Python generators are very useful for scenarios like this one but we can do even more.

We can chain generators!

Let's imagine that cursor.fetchmany() doesn't exist or won't work for some reason but we still need to process data in chunks of a given size. We can create our bespoke chunk generator and then pass it to our second generator to apply some ETL logic in chunks. Consider this Python snippet below it chains two generators. This particular technique will be useful when we need to extract data in chunks using a predefined set of ids in SQL query WHERE clause, i.e. running get_sb_data(sql, ids_str) using stringified ids parameter.

def chunk_gen(itemList, chunks):
    '''Read data in chunks and yield each chunk'''
    for i in range(0, len(itemList), chunks):
        yield itemList[i:i + chunks]

def sb_batch_extract(idList_gen):
    '''Reads data generator, i.e. list of ids, and works with each batch
    to extract data from database
    '''
    try:
        step = 1
        while True:
            ids = next(idList_gen)
            logging.debug(f'> Step {step} processing ids:  {ids})')

○ ○ ○ ○

Written exercise —
In the text on chaining Python generators, which method is imagined as not existing or not working?

Excerpted data —
○ ○ ○ ○

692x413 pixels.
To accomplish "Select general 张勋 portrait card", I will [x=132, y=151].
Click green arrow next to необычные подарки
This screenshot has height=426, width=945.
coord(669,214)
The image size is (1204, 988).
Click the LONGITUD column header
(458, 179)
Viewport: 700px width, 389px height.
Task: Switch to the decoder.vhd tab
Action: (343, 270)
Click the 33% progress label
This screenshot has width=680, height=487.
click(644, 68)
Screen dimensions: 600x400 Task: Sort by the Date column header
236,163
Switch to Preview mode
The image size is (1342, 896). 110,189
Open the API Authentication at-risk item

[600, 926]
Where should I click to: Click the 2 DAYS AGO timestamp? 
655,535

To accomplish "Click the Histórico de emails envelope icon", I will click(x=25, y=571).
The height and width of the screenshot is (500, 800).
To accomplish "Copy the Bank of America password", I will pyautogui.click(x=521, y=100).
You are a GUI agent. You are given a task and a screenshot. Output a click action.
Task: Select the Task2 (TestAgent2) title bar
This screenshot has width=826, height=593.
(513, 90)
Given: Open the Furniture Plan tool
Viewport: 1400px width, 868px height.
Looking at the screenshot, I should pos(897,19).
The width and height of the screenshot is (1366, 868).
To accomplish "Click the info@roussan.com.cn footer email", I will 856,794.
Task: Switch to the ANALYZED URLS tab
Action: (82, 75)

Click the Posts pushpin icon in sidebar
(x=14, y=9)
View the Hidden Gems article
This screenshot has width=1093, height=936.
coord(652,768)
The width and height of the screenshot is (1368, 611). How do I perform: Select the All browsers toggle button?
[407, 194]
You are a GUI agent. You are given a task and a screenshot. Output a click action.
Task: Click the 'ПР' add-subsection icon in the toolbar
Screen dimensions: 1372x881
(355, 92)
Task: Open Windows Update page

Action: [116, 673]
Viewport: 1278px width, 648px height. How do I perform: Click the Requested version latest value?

○ ○ ○ ○

Finished task —
cursor.fetchmany()